» **Task prompt**
Reproduce, from the lines below, exactly the stretch that begins at the line containing "Given: Switch to the 币 (currency) tab" and ends at the line containing "Task: Expand the flight", both included.

+---+

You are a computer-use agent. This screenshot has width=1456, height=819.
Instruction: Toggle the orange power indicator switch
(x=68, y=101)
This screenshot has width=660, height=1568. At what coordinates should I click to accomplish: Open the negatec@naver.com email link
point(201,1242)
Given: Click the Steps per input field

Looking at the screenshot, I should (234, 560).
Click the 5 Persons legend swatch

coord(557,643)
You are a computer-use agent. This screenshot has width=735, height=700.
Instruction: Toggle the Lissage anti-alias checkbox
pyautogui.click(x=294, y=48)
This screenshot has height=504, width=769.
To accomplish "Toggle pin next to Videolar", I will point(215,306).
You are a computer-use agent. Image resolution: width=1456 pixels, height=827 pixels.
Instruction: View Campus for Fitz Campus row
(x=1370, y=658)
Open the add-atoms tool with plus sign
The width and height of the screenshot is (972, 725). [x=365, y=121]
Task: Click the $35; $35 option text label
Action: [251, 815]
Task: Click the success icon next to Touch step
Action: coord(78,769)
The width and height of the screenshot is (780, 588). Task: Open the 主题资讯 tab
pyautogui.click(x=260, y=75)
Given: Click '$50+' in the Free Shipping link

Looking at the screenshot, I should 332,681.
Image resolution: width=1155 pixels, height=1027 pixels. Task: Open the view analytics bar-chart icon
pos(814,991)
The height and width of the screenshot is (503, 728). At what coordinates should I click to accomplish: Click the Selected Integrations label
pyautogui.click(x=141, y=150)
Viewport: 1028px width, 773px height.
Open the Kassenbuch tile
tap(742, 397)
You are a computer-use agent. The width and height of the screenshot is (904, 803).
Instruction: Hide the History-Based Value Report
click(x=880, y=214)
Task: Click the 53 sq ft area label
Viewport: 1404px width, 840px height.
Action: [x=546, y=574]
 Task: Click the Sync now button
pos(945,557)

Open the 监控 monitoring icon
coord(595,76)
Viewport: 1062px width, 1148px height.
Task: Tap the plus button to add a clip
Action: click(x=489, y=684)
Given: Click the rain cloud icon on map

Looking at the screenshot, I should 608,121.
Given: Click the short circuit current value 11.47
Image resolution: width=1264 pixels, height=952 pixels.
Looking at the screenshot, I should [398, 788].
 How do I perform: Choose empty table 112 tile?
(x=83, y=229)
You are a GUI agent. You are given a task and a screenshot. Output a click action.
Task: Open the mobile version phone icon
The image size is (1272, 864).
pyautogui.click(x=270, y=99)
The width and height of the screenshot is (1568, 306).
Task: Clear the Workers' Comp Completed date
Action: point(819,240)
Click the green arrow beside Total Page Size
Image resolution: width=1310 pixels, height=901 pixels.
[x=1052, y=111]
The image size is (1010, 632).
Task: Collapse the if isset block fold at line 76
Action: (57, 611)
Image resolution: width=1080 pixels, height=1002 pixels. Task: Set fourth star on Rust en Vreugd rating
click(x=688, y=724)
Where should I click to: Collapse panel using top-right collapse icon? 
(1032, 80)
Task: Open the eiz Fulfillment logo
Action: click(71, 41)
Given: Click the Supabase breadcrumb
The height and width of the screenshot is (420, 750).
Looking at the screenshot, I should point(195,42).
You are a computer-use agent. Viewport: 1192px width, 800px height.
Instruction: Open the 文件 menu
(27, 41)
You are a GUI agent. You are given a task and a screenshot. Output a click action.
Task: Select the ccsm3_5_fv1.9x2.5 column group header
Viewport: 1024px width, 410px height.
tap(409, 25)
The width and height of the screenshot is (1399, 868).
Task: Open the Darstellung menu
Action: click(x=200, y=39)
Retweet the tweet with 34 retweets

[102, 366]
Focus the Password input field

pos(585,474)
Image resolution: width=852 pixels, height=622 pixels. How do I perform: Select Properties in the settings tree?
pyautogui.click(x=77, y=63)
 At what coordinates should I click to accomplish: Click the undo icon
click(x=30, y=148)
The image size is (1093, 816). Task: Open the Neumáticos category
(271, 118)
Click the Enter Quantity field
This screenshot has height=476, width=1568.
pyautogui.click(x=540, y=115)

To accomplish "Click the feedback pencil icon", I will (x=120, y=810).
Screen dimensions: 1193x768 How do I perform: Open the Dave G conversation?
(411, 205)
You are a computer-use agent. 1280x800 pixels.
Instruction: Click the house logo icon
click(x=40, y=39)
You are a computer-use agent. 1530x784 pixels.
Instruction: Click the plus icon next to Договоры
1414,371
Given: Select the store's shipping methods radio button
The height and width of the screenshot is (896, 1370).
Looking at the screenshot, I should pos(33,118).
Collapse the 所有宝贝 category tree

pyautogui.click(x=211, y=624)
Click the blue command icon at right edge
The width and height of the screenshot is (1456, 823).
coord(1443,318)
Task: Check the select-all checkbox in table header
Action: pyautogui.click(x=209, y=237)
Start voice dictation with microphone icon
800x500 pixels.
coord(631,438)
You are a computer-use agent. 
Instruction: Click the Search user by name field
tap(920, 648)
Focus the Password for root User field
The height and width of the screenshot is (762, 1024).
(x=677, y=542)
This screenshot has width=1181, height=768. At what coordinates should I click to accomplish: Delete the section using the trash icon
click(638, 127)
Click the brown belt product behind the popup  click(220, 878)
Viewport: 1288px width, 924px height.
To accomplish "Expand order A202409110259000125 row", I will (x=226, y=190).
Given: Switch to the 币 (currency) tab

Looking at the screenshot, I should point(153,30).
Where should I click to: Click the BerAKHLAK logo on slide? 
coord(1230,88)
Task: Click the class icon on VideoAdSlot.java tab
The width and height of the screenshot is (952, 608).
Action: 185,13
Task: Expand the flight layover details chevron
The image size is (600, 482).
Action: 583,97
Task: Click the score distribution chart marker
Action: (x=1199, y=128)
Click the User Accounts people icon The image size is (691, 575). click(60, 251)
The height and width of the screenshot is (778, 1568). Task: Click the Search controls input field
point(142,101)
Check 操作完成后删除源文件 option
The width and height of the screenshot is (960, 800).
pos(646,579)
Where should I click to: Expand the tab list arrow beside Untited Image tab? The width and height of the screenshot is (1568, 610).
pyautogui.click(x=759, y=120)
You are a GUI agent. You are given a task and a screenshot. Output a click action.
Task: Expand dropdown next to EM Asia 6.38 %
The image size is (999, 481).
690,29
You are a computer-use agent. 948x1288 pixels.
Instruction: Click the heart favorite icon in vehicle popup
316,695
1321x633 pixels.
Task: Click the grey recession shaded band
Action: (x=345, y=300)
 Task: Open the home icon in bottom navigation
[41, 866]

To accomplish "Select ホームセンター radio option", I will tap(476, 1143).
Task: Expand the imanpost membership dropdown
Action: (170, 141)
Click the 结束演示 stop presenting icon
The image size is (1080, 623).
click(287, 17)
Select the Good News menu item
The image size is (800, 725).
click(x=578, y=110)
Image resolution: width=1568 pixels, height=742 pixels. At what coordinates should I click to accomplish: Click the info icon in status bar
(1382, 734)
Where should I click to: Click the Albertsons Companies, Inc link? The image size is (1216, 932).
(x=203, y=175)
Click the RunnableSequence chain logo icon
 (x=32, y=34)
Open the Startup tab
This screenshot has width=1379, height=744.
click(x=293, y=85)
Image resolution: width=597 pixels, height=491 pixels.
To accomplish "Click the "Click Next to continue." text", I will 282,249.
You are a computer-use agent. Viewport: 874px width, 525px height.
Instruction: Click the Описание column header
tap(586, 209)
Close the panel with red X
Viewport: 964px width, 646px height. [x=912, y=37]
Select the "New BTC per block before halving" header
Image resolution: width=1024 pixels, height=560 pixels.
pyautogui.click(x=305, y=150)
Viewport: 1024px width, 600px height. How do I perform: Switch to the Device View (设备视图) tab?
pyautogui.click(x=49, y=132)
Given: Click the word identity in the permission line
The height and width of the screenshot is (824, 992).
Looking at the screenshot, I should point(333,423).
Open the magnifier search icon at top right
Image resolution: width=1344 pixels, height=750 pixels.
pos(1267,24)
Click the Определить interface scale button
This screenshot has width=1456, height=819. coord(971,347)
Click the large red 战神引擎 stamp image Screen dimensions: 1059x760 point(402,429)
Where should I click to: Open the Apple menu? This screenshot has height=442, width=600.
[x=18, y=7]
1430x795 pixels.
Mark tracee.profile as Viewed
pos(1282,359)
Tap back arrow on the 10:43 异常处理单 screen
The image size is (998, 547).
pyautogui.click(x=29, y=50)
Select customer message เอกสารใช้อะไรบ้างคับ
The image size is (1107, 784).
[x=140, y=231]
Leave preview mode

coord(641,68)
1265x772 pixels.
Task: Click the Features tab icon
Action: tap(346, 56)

+---+

» **Reply**
Given: Switch to the 币 (currency) tab

Looking at the screenshot, I should point(153,30).
Where should I click to: Click the BerAKHLAK logo on slide? 
coord(1230,88)
Task: Click the class icon on VideoAdSlot.java tab
The width and height of the screenshot is (952, 608).
Action: 185,13
Task: Expand the flight layover details chevron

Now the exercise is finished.